Le logement est en France un sujet extraordinaire. D’abord nous avons probablement le plus beau ministère du logement d’Europe ; ensuite nous avons le record du turnover, avec 12 ministres successifs au cours des 25 dernières années. Enfin, nous sommes le seul pays dans lequel le logement est en permanence en crise… Pour couronner le tout, les analyses de la situation se réduisent souvent à des incantations. Dernière idée brillante : les prix et les loyers sont trop chers, les ressources qui vont vers le logement sont détournées de la consommation ou de l’épargne (qui se transformerait, comme chacun sait, en investissement). Bref, le marché du logement est le grand ennemi de la compétitivité de notre pays.
Cette accusation est assez surprenante, car elle met les loyers d’habitation au même niveau que l’euro trop fort, le renminbi trop dévalué, le prix du pétrole deux fois plus élevé que dans les années 1990, le poids des prélèvements publics bien au-dessus de la moyenne européenne, la difficulté de notre pays à se réformer, etc. C’est faire trop d’honneur à l’immobilier !
Mais c’est aussi prendre le risque d’aggraver le problème existant.
Il est exact en effet que les loyers sont élevés pour beaucoup de ménages, et que l’accession est, elle aussi, difficile. Il y a donc un problème bien réel, et comme toujours ce sont les plus faibles qui en subissent le plus lourdement les conséquences. Mais pourquoi les loyers ont-ils atteint en France des niveaux parfois incompatibles avec les revenus de ceux qui doivent se loger ? Parce que de façon très évidente, aux endroits où le plus de ménages veulent habiter, pour des raisons d’emploi ou de conditions de vie, le rythme de construction a été bien trop faible par rapport à la demande.
Il faudrait donc, en toute logique, augmenter les investissements dans ce secteur, pourquoi pas en appelant l’épargne privée en renfort à l’aide des bons vieux avantages fiscaux. Cela permettrait au bout du compte de développer l’offre, et par conséquent de détendre les prix et les loyers.
C’est là que l’accusation de nuisance économique, si elle devait être prise au sérieux, risquerait de paralyser nos politiques, de les décourager de prendre les seules décisions permettant d’affronter efficacement la situation de rareté. Il est toujours possible de décréter des limites dans la hausse des loyers. Mais aucun décret n’aura le moindre effet sur la démographie, en l’occurrence le nombre de nouveaux ménages qui se présentent chaque année sur le marché. On ne discute pas avec le vent…
Le bon sens impose quelques réflexions simples.
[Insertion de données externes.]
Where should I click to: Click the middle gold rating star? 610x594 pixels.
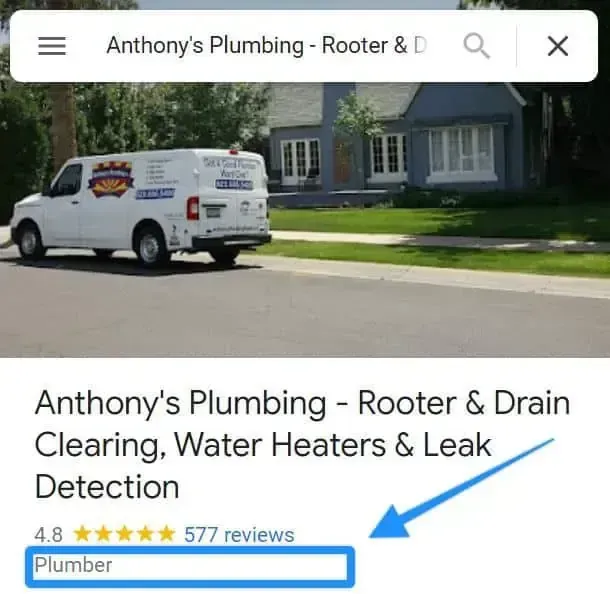tap(124, 533)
La démographie est une affaire de tendances longues. Il suffit de reprendre les publications de l’INSEE d’il y a quinze ou vingt ans pour avoir une carte assez exacte des endroits où les marchés du logement sont aujourd’hui très tendus. Pourquoi ne pas s’inspirer des publications les plus récentes et mesurer l’effort de construction adapté pour les vingt prochaines années ?
S’il est vrai que des prix ou loyers trop élevés pénalisent aujourd’hui notre économie, il est tout aussi vrai qu’une démarche forte d’investissement dans ce secteur serait très vertueuse. Le bâtiment est l’un des premiers employeurs de France et il a l’immense qualité de ne pas délocaliser ses emplois ! La relation entre construction et croissance est forte, et de plus il s’agit ici très directement d’une croissance avec emploi.
On ne devrait pas oublier que l’immobilier en général et le logement en particulier sont au cœur des grands enjeux de productivité. Ce secteur a toujours été très vorace en énergie, alors que les investissements d’aujourd’hui permettent de réaliser des bâtiments considérablement moins consommateurs, avec un grand mouvement d’innovations permettant de réduire de plus en plus la consommation de ressources, à service équivalent.
Des investissements créateurs d’emplois et au cœur de la mutation énergétique ne sont pas des investissements stériles. Le logement peut donc être un allié précieux de l’économie française : à court terme si l’on décide enfin d’y investir à la hauteur du dynamisme démographique, à long terme car dans ce cas le logement absorbera une part moindre du revenu des ménages. Les impératifs économiques rejoignent ici la décence sociale.